Ramadhan kita, bagaimana?
Sebagian orang getol beribadah, yang lain termasuk saya masih terlena dan berleha-leha.
Sehabis sahur, diisi dengan tidur. Padahal di atas kepala ada Alquran yang nampak menunggu untuk dibaca pemiliknya.
Kegiatan baru dimulai sejak matahari terbit. Ada yang bekerja dan sekolah, ada pula saya yang hampir masih berleha-leha karena sudah sampai di penghujung sekolah.
Tapi saya berleha-leha sambil memikirkan dan mengerjakan beberapa kewajiban yang 'diberikan' pada saya, hehe.
Memasuki waktu dzuhur, kita melakukan salat seperti biasa. Hingga tibalah waktu ashar, jalanan mulai riuh ramai oleh manusia dan kendaraannya. Bukan untuk menuju ke majelis seperti Ahlu Tarim, namun menuju ke tempat ngabuburit.
Saat tarawih pun, kita cenderung memilih masjid atau mushola yang durasinya cepat. Kalau bisa ya 30 menit selesai. Bahkan di beberapa tempat mampu menyelesaikan tarawihnya hanya dalam waktu 7 menit saja.
Bagaimana kalau tarawihnya puluhan rakaat seperti Ahlu Tarim? Wahh bisa encok, sih.
Bukber kuy!
Bukber, tradisi Ramadhan di Indonesia yang sebenarnya bertujuan untuk menyambung silaturrahim antar sesama.

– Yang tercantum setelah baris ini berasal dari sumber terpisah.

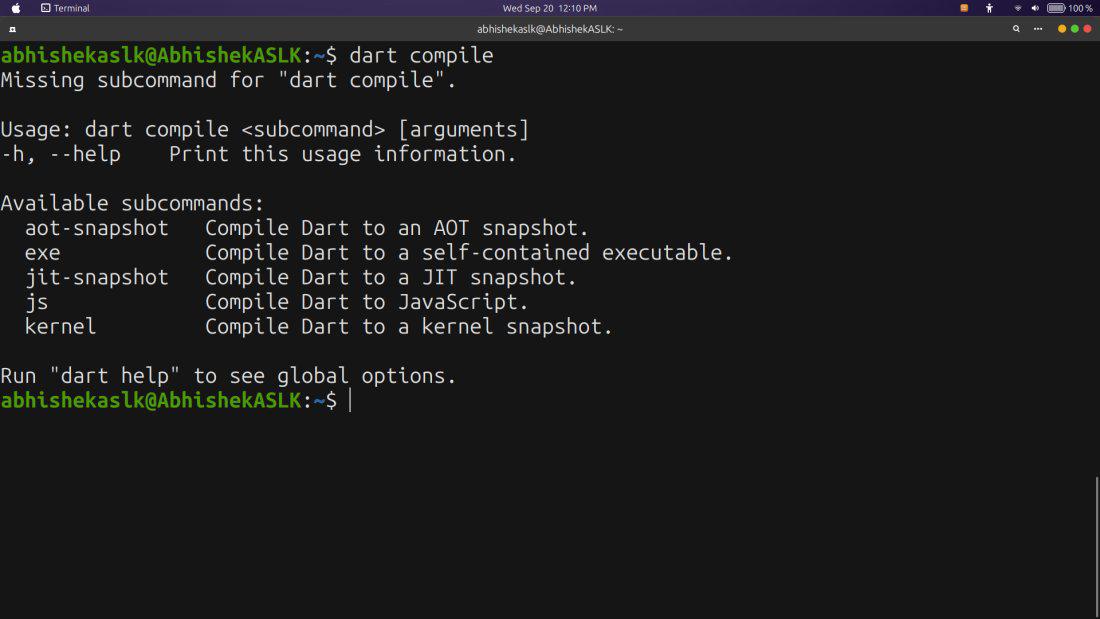Place cursor at the last command prompt
This screenshot has height=619, width=1100.
(x=350, y=401)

Misalnya kawan lama, rekan-rekan seperjuangan, atau bahkan dengan teman-teman baru supaya makin mengenal satu sama lain.
Namun, namanya manusia pasti ada mis-nya. Bukber yang statusnya tidak wajib mampu mengalahkan salat yang statusnya sangat wajib. Ya, salat Maghrib.
Banyak yang skip salat Maghrib gara-gara bukber. Entah apa alasannya.

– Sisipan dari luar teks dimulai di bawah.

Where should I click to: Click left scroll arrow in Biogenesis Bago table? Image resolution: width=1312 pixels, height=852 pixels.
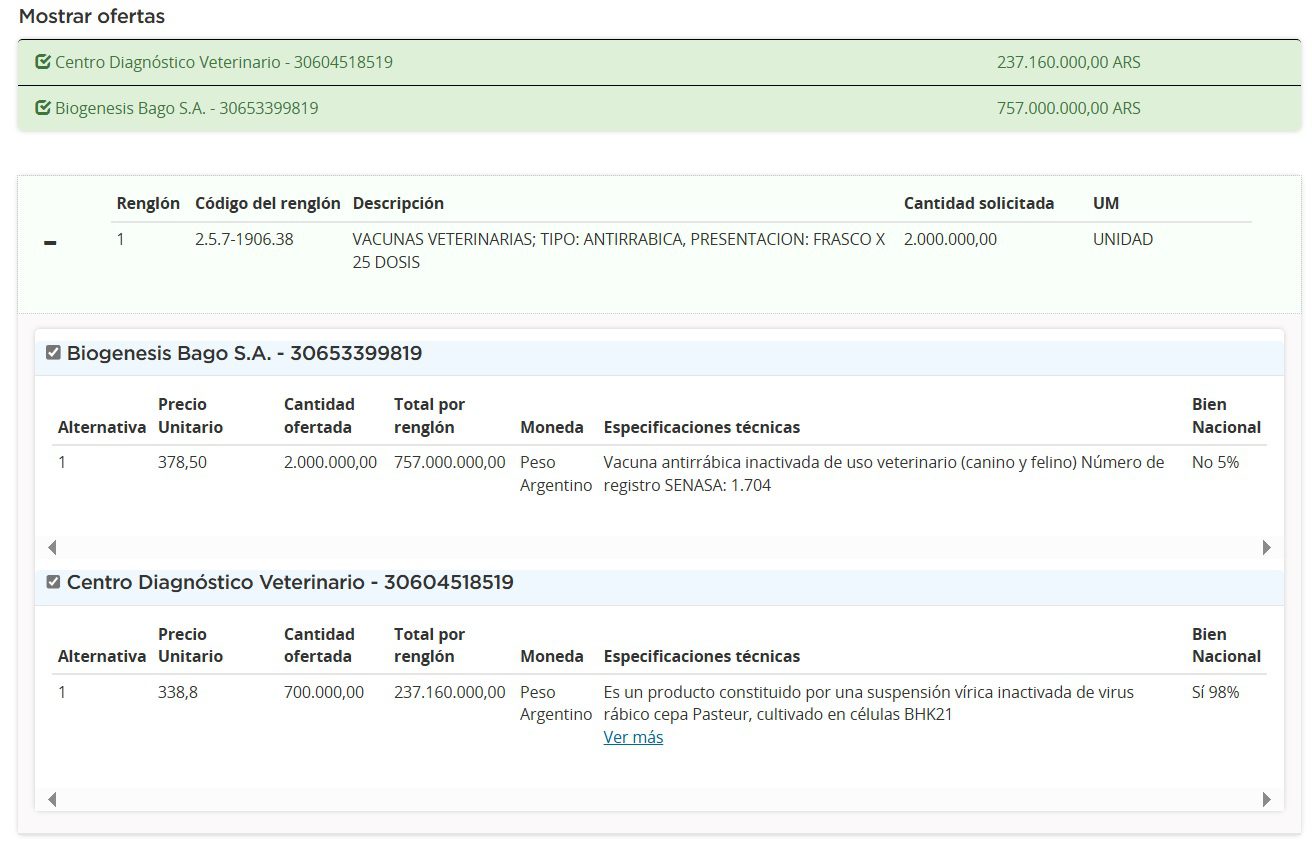coord(52,548)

"Gaada mushola/masjid disini", hmm gimana kalau cari tempat bukber yang include mushola? Atau sekalian yang dekat dengan masjid.
Sepuluh Hari Terakhir
Saf tarawih di sebagian masjid/mushola di Indonesia mulai penuh seperti pada awal Ramadhan. Orang-orang mulai mempeng ibadah.
Hal itu karena 'sepuluh hari terakhir bulan Ramadhan'. Di malam-malam ganjil sepuluh hari terakhir, ada malam yang istimewa yaitu Lailatul Qadr.
Ahlu Tarim pada hari-hari tersebut sudah pasti memiliki jadwal ibadah yang lebih ketat daripada kita. Lora Ismael menyebutkan bahwa di malam-malam tersebut, setiap masjid punya jadwal Khotmil Quran yang akan dikhatamkan saat tarawih.
Tiap-tiap masjid yang mengadakan Khotmil Quran akan dipenuhi puluhan ribu jamaah yang membeludak hingga lorong-lorong jalan.
Kegiatan itu dilakukan seterusnya hingga Ramadhan berakhir. Tak heran bila mereka sangat bersedih ketika ditinggalkan oleh Ramadhan.
Teladan Ahlu Tarim
Mengingat semangat ibadah Ahlu Tarim, sudah seharusnya mereka menjadi teladan bagi kita. Ramadhan menjadi momen beribadah sepuasnya bagi mereka.
Tak mengapa jika tidak dapat beribadah semalam suntuk seperti mereka. Hidup kita memang berbeda. Setidaknya, Ramadhan ini juga menjadi momen memaksimalkan ibadah.
Ngabuburit beli takjil boleh, bukber juga boleh, hanya saja jangan sampai melalaikan kewajiban yang diberikan Tuhan untuk kita sebagai hambanya. Bukan Tuhan yang membutuhkannya, tapi kita.
Dan tulisan ini sebagai tamparan keras untuk saya pribadi. Semoga dapat menjadi pengingat untuk yang lain.
***
Catatan:
Saya sangat merekomendasikan buku Catatan dari Tarim karya Lora Ismael. Buku ini terdiri dari 230-an halaman, nampak tebal tapi isinya sangat ringan. Buku yang sangat cocok untuk bacaan di waktu luang, apalagi jika hati sedang memerlukan sedikit sentilan rohani.
Sumber Utama:
Ismael Amin Kholil, Catatan dari Tarim (Magelang: Najhati Pena, 2022), cet. 8, hal. 17-23.